To investigate whether the frequency of color words is stationary over development, a user can navigate to the Frequency app, and enter a set of color words into the Word selector separated by a comma: here “blue, red, green”. Because the question of interest is about the frequency of words in the input (rather than produced by children), the Speaker field can be set to reflect this choice. In this example, we select “Mother”. Because children learn most of their basic color words by the age of 5, the age range 1–5 years is a reasonable choice for Ages to include. The results of these selections are shown in Fig. 5. We can also create a hyperlink to store these set of choices so that we can share these results with others (or with ourselves in the future) by clicking on the Share Analysis button in the bottom left corner.

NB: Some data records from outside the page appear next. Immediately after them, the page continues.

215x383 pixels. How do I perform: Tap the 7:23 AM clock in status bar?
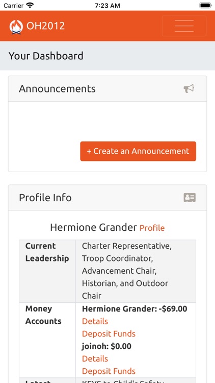108,6
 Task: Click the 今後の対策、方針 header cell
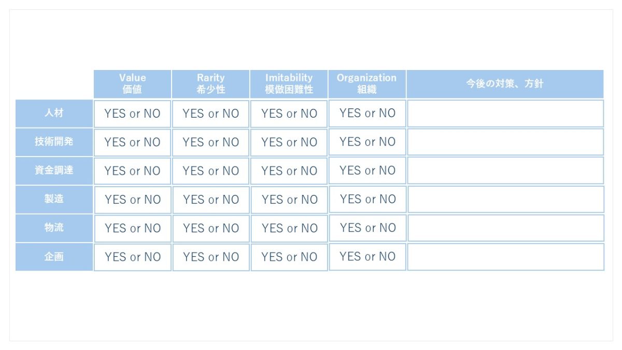(x=505, y=83)
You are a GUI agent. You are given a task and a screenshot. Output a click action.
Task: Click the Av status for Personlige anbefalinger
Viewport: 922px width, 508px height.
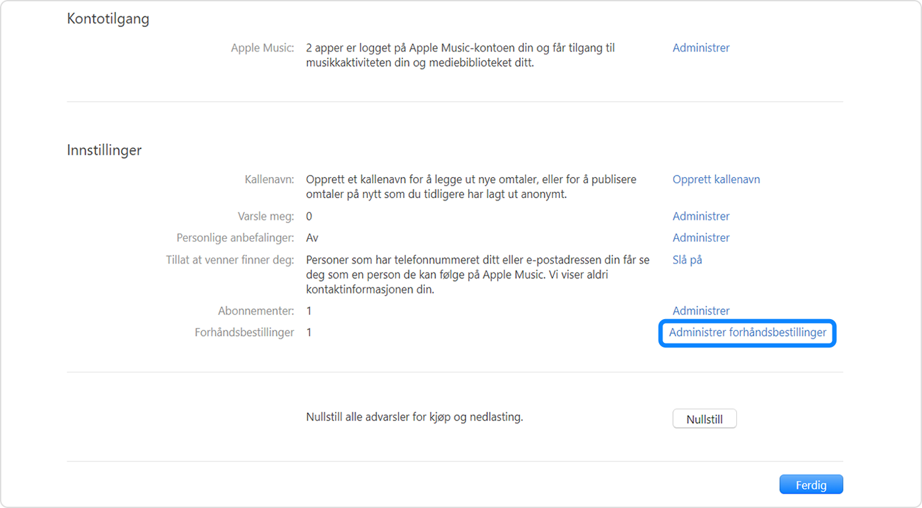point(312,238)
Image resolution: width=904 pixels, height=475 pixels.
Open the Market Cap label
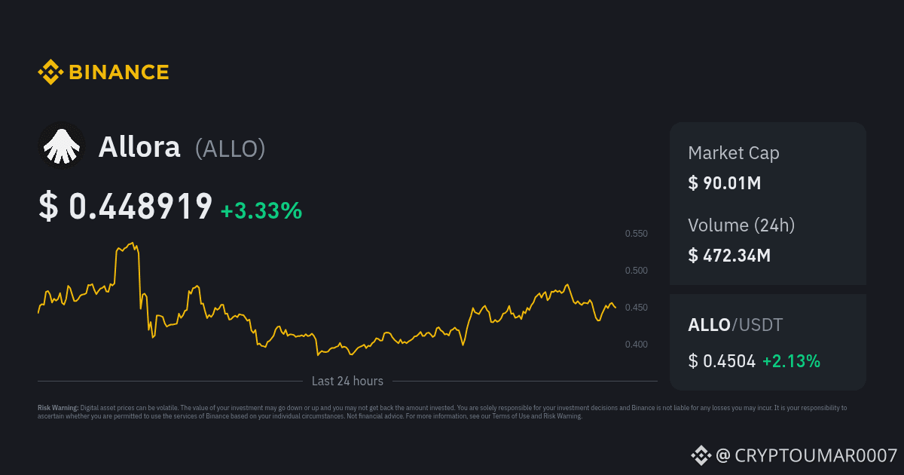[734, 153]
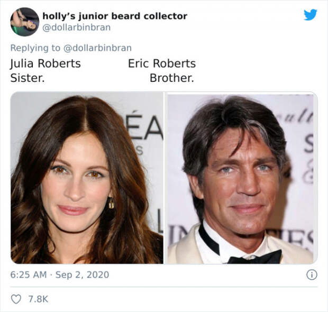Click the word Brother. in tweet
This screenshot has height=312, width=328.
pos(172,78)
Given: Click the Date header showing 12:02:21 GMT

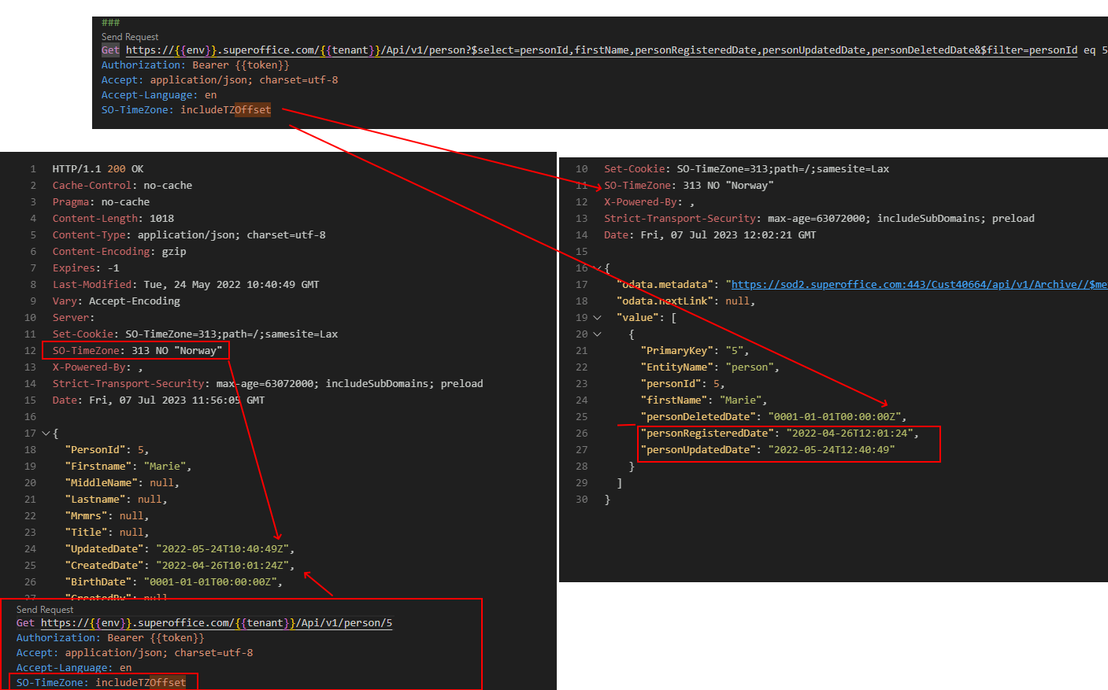Looking at the screenshot, I should coord(710,235).
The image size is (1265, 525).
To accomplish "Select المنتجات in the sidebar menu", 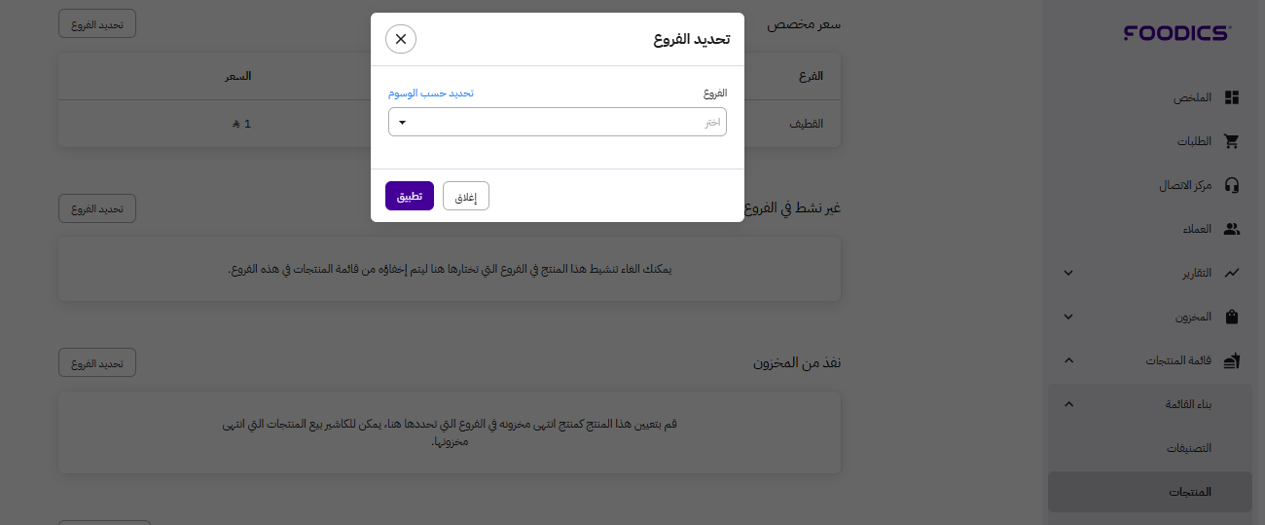I will pyautogui.click(x=1189, y=492).
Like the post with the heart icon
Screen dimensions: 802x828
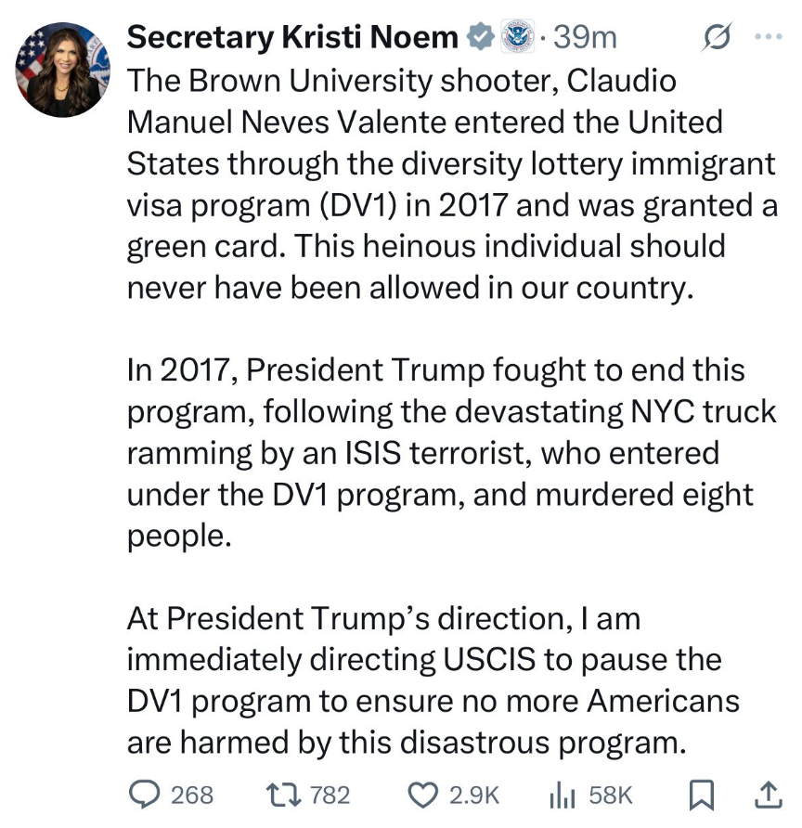click(423, 795)
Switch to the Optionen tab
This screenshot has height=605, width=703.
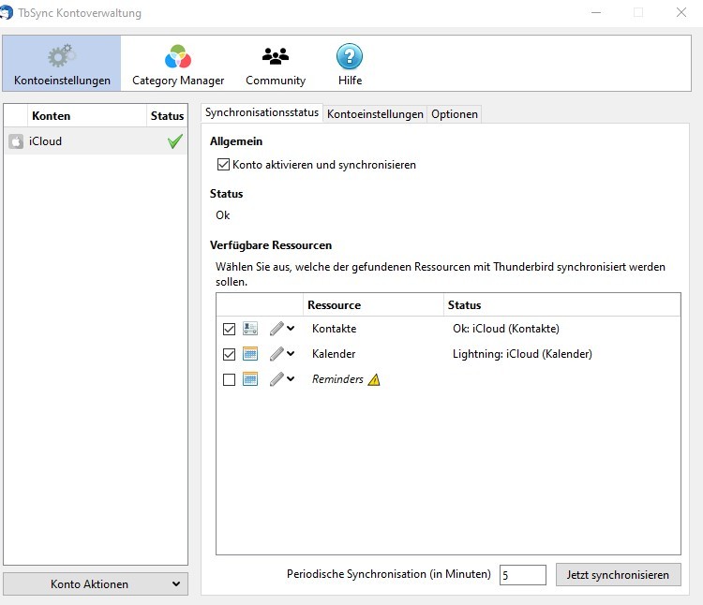pos(455,113)
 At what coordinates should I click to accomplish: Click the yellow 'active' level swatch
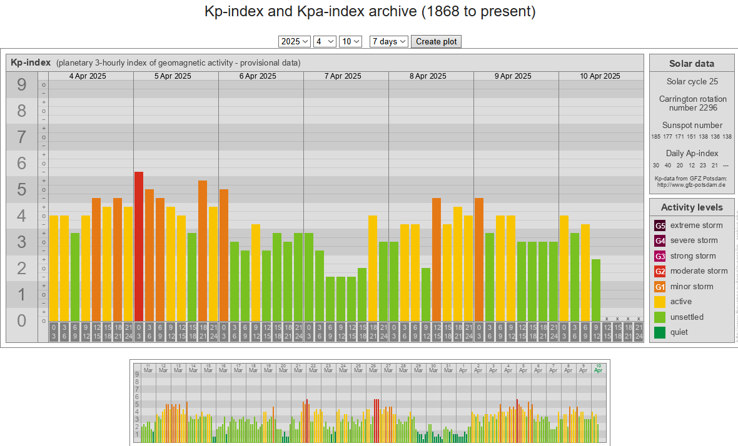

From this figure, it seems likely that children hear “blue” more frequently early in development, but the trajectories of “red” and “green” are less clear. We also do not have a good sense of the errors of these measurements, are limited to just a few colors at a time before the plot becomes too crowded, and cannot combine frequencies across speakers. To perform this analysis in a more compelling and complete way, a user can use the childesr interface.

Using childesr

We can analyze these learning trajectories using childesr by breaking the process into five steps: (1) define our words of interest, (2) find the frequencies with which children hear these words, (3) find the proportion of the total words children hear that these frequencies account for, (4) aggregate across transcripts and children to determine the error in our estimates of these proportions, and (5) plot the results.

For this analysis, we will define our words of interest as the basic color words of English (except for gray, which children hear very rarely). We store these in the colors variable, and then use the get_types() function from childesr to get the type frequency of each of these words in all of the corpora in CHILDES. All other functions are provided by base R or the tidyverse package. For demonstration, we look only at the types produced by the speakers in each corpus tagged as Mother and Father. We also restrict ourselves to children from 1–5 years old (12–60 months), and look only at the North American English corpora.

To normalize correctly (i.e., to ask what proportion of the input children hear consists of these color words), we need to know how many total words these children hear from their parents in these transcripts. To do this, we use the get_speaker_statistics() function, which will return a total number of tokens (num_tokens) for each of these speakers.

We now join these two pieces of information together—how many times each speaker produced each color word, and how many total words they produced. We then group the data into 6-month age bins, and compute the proportion of tokens that comprise each color for each child in each 6-month bin. For comparability with the web app analysis, these proportions are converted to parts per million words.

Finally, we use non-parametric bootstrapping to estimate 95% confidence intervals for our estimates of the parts per million words of each color term with the tidyboot package.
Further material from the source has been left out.